(I bet a SonicWall's performance sucks if too many of its features are turned on at the same time - I have a personal loathing for those boxes, as they always seem to be administered by people who haven't got a clue about networking, their configurations make a mathematician's blackboard look simple and easy-to-read, they break more than just a few services, especially VoIP, and they're way overpriced with their licensing.)
That's funny, whats that whole "Firewall" section for then and why does the factory preconfiguration on most of the desktop models come configured as a firewall.
There's firewalls, and then there's firewalls (to use a southern slang saying - meaning that they're not all created equal).

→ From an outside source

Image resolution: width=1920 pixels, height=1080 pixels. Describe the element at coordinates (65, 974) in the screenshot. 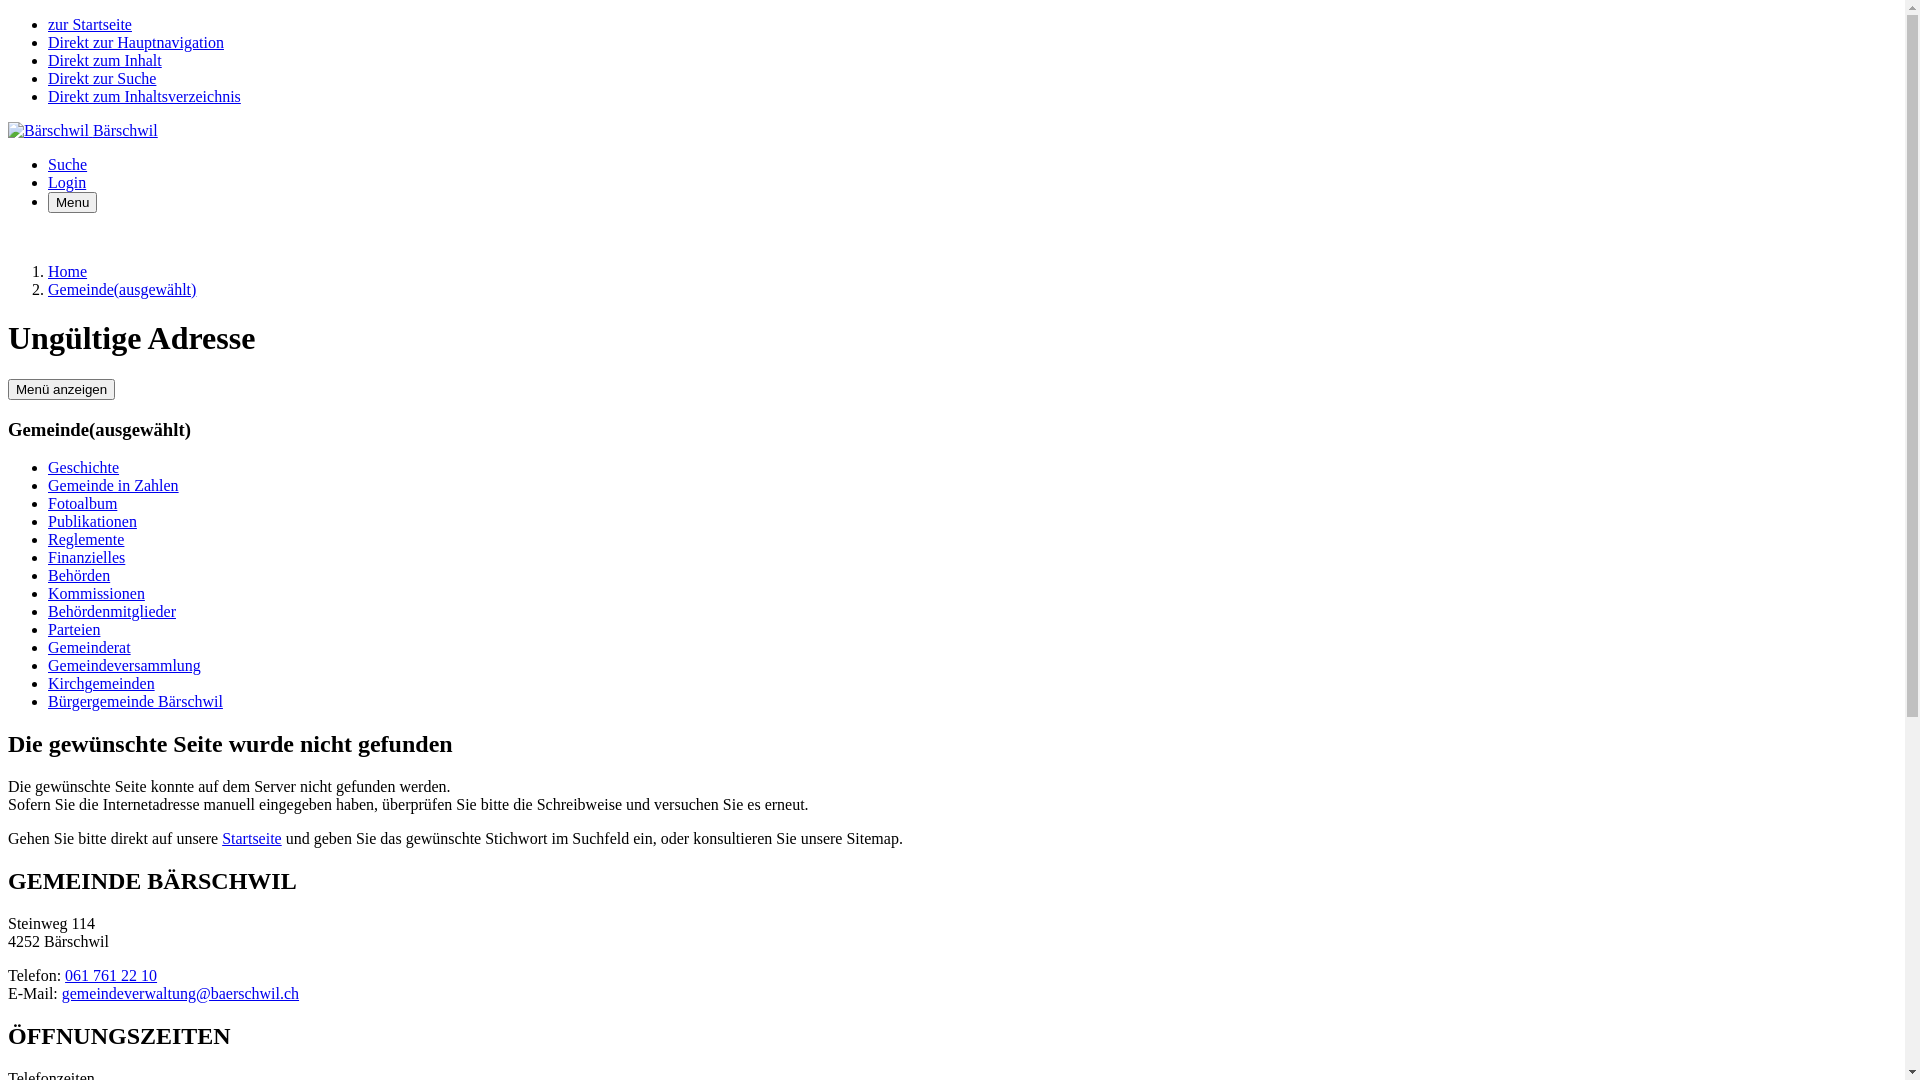

I see `'061 761 22 10'` at that location.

In RouterOS, There's packet filtering based on all kinds of state / header information. It's pretty robust, actually, but it's mostly limited to headers and states. There ARE layer7 modules in the firewall rule matchers, but alas, doing deep payload inspection and trending based on packet patterns is a much more expensive (cpu-wise) function, and this is where ROS tends to fall behind devices which are much more purpose-built.
Even Cisco made seperate IDS/IPS modules for the ISR line.... because this is one of those heavyweight activities.
If you look in one of these IDS boxes, they almost never have much useful functionality in the networking arena - dynamic routing, mpls, etc - it's just different.
I think an inline IDS that detects threats and uses "port knock" packets or an API connection into the Mikrotik to signal blocking rules would make a dynamite combo.